== READING PASSAGE
Podcast Featuring Boxwell

   
   
  • by boxwell/March 11, 2021
  • brenda@boxwell.co
Podcasts date back to the 80’s — before even the internet existed. They were more like recorded blogs, but they didn’t have a means for listening. With the rise of technology and everything that starts with an “i”, podcast took off and have become quite popular in mainstream. The topics for podcasts are endless. Plus, people can listen to their favorites while driving, exercising, cooking and cleaning — we enjoy multi-tasking! At Boxwell, we love participating in podcast interviews within the industry. Each podcast featuring Boxwell offers a glimpse into our company that isn’t otherwise marketed: these interviews are often relaxed and can offer a realness unlike articles and website pages.

Below is the transcription of a recent podcast featuring Rod Bolls and Laura Brooks of Boxwell. Marshall Baker with Commercial Real Estate Startup asks some deep questions, and he gets a few surprising answers!

Rod Bolls:

I’m Rod Bolls. I’m the founder Boxwell. Boxwell is a custom provider of portable storage containers to various industries all over the world. All of our containers are 100% weather resistant. The life cycle is 20 to 30 years. We use the same raw material as ocean containers — the same welding, the fabricating, the painting – so the longevity is very similar.

Marshall Baker:

Welcome to the Commercial Real Estate Startup Podcast. We’re on a mission to help real estate entrepreneurs find financial freedom in the commercial space. Learn how CRE professionals got started and how they found a path to success. This is your host Marshall Baker. 
Our guests today are Rod Bolls and Laura Brooks with Boxwell. Boxwell is an industry leading supplier of custom self-storage units and portable storage containers based out of Boulder, Colorado. Rod is the founder of Boxwell and has worked in the storage industry for over 13 years as a vendor of steel portable storage containers. He started Boxwell in 2015. Laura is a Strategic Account Manager at Boxwell. With a focus on excellence and engineering manufacturing logistics and customer service, Boxwell has become one of the top suppliers in the world of portable storage containers. 
Welcome Rod and Laura. It’s been my experience that a founder of a great business always has an elevator pitch. Can you kick us off with the elevator pitch for Boxwell?

Rod Bolls:

We go to great lengths to make our customers more successful, and we do that in a lot of different ways. We don’t provide just a box, but we provide all the resources they would need to achieve their goals and to be successful.

Marshall Baker:

Rod, what inspired you to leave your leadership role with a company in the storage vertical and go out on your own and start the company Boxwell?

Rod Bolls:

I’ve always worked for myself, and I was given an opportunity at the previous company to build their business — and I had some experience in that and I was the first one to come into the company and built it for seven years. It was a wonderful opportunity. I’m very grateful because I learned a lot about the industry, led a team of seven or eight people there, and was the Vice President. I just felt there was some things that weren’t being fully taken care of, one being the customer. If you’re not controlling the wagon 100%, horses will steer it in different ways. So, I just felt like there were some things on the supply chain side — the product and taking care of the customer that I wasn’t given full control of. Then I started Boxwell. 

Marshall Baker:

Are there any lessons learned during your transition to a startup or advice for others considering the startup that you would like to share?
====
== DATASET ROWS
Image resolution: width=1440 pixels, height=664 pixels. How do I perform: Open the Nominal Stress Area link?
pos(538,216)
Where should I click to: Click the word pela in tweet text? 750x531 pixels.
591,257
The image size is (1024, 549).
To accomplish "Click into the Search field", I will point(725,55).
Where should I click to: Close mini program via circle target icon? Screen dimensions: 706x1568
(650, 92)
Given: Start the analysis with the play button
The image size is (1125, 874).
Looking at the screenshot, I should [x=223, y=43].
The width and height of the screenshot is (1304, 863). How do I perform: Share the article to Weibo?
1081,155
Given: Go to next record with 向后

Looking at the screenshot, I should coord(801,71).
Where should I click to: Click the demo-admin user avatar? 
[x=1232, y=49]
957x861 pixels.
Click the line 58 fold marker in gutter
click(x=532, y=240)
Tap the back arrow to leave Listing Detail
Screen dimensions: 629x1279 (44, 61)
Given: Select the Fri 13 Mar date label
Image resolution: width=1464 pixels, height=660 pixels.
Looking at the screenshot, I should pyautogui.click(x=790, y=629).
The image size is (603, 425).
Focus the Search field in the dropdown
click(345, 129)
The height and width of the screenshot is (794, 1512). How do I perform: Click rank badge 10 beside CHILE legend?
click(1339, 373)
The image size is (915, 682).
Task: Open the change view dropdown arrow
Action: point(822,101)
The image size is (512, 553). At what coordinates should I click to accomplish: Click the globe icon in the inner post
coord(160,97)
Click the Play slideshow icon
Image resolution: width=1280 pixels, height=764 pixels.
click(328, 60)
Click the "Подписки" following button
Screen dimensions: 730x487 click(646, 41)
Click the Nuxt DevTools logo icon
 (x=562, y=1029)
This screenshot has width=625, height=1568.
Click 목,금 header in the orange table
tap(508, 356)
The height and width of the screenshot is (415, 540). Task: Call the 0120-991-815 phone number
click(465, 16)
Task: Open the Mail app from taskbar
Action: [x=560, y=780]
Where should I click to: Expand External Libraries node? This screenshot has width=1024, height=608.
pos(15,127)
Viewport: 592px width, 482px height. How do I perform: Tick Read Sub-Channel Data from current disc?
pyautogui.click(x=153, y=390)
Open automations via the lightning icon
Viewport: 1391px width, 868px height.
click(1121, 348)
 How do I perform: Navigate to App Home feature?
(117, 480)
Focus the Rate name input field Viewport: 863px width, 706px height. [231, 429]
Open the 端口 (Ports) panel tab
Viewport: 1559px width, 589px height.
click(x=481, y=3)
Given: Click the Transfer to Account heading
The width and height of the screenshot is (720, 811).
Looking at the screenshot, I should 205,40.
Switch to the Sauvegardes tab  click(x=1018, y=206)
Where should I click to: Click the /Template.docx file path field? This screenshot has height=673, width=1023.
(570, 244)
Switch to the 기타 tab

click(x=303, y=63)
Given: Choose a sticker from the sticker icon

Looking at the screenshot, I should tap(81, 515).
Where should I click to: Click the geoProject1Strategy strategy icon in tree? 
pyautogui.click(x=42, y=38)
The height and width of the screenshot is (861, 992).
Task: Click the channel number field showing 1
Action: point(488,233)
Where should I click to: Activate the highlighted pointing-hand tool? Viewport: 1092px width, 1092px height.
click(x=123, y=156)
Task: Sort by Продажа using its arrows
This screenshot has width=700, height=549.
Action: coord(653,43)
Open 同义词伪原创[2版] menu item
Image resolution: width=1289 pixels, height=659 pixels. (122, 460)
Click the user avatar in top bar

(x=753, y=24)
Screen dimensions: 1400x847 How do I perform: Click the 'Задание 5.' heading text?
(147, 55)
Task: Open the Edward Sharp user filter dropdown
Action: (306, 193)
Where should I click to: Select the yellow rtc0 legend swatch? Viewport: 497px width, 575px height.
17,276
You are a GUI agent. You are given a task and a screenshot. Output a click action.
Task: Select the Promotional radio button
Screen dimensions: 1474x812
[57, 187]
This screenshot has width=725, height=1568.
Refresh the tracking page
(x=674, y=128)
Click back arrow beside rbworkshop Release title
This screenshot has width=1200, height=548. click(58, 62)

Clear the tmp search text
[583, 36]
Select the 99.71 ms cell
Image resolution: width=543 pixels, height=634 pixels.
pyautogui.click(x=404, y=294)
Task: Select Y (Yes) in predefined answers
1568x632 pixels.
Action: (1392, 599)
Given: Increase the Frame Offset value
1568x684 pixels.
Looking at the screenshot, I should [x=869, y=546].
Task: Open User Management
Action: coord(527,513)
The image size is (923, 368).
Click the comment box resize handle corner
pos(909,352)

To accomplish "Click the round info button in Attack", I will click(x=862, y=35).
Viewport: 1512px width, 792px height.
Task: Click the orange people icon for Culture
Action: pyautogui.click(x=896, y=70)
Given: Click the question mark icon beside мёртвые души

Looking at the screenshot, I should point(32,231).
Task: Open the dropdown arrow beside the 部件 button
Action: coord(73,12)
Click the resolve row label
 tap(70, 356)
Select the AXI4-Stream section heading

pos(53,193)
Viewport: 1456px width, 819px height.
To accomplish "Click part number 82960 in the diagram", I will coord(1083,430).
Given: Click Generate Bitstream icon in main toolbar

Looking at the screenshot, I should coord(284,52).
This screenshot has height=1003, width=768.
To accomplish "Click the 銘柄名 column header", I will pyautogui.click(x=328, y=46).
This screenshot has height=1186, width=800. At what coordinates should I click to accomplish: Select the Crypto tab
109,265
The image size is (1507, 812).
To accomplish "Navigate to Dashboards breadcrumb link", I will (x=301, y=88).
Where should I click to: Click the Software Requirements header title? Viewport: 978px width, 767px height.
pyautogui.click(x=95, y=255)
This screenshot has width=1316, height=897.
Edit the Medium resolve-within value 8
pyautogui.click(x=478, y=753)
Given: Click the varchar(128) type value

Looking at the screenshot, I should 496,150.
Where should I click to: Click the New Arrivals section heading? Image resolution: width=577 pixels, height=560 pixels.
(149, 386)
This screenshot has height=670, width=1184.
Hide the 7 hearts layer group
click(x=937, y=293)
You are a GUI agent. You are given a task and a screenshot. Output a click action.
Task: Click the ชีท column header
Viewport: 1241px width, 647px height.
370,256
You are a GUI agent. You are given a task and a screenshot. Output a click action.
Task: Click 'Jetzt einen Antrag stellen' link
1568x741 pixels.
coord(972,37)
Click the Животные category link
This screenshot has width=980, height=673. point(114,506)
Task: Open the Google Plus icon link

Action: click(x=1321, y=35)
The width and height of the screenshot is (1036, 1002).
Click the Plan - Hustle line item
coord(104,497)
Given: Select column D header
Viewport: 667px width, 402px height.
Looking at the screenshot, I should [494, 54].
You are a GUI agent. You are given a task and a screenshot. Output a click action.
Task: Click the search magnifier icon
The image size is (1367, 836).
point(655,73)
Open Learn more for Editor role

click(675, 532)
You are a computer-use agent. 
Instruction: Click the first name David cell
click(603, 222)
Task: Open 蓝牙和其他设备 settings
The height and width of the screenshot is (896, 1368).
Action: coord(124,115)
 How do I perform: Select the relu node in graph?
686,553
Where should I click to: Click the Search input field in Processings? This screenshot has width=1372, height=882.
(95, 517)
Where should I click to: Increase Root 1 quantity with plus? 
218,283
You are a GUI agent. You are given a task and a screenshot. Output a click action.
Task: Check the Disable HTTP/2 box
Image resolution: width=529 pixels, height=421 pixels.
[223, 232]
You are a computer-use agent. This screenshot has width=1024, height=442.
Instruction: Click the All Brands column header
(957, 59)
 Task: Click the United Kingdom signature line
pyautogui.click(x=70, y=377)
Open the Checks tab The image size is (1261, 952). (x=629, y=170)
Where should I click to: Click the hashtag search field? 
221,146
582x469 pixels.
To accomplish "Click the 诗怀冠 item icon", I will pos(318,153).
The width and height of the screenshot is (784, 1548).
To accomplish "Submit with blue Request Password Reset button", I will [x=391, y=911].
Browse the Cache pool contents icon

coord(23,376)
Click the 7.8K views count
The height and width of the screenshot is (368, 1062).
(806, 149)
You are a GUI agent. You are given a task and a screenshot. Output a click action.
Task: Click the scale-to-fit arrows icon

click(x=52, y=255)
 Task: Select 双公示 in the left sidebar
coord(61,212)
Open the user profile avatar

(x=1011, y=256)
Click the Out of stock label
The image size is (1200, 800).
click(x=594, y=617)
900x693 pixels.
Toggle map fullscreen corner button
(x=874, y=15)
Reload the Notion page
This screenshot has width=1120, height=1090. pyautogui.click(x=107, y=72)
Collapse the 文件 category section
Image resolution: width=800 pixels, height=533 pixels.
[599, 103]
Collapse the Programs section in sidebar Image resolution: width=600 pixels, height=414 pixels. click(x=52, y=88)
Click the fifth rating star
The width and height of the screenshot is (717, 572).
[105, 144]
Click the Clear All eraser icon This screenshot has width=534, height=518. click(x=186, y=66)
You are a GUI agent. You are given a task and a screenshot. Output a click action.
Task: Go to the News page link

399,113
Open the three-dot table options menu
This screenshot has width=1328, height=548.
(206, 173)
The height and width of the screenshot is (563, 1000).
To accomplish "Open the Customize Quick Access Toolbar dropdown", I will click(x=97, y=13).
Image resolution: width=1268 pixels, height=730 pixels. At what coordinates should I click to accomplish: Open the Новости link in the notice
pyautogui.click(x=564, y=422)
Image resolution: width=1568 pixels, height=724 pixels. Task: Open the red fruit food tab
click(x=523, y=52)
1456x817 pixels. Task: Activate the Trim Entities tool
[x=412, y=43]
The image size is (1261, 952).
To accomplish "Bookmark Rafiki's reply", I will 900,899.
====
DIRECTIVES ▸
1. Answer these from the Boxwell podcast post:
(a) What life cycle does Rod Bolls give for Boxwell's containers?
(b) In which city and state is Boxwell based?
(c) In what year did Rod Bolls start Boxwell?
2. Continue the Boxwell podcast post from the point where the text stops.
Nothing here requires the records.

RESULTS BY TASK ▸
1.
(a) 20 to 30 years
(b) Boulder, Colorado
(c) 2015

2.
Rod Bolls:

Big ones that come to my mind would be when you enter into a contract or an agreement with a company pay attention — close attention to non-compete clauses when you’re given an opportunity to build a business for other people. During that journey, it could take a lot of different paths. When you sign that contract seven or eight years ago, you’re not paying close attention the language in the contract. When you leave, you pay very close attention to the language in the contract. So, there was a non-solicit clause that I honored when I left — if I had negotiated that at the beginning (seven years prior), Boxwell would have grown a lot faster. This one is one example of I would give. Now, those situations create an opportunity for you as a start-up as a new company to really get out there and hustle. Laura will tell you I am I’m a positive optimistic, always look at the bright side kind of guy, but that was a very tough time because a two-year non-compete and non-solicit. Those are all your customers that you built and that you developed.

Laura Brooks:

And it puts you in the position to be very creative far as like how we’re going to market ourselves and completely think outside of the box with the way we’re doing things. So, it’s a lot of fun, too.

Rod Bolls:

It has been. I mean people don’t really think through that at the beginning. You’re excited about the opportunity and can’t wait to go out and well. Do your due diligence and really look closely at those things, because it’s been in my blood since I was a kid. I’ve always sort of been this, “I don’t like to work for anyone else — I kind of work for my own, for myself”. I’m very creative, and I’m just always there hustling and just people will say, “You’re doing that? Well, that’s outside the box, and that’s different and unique”. Pay close attention to the contracts in the agreement you sign.

Marshall Baker:

It’s great advice. So, when I talked to other founders that have previously worked at large structured companies, they often times felt stifled — and you mentioned it there in your analogy. Starting a new company can be alluring with the ability to try new things and be nimble. I’ve found on a personal level sometimes not having those guardrails can have pros as well as cons. Any words of wisdom on that subject?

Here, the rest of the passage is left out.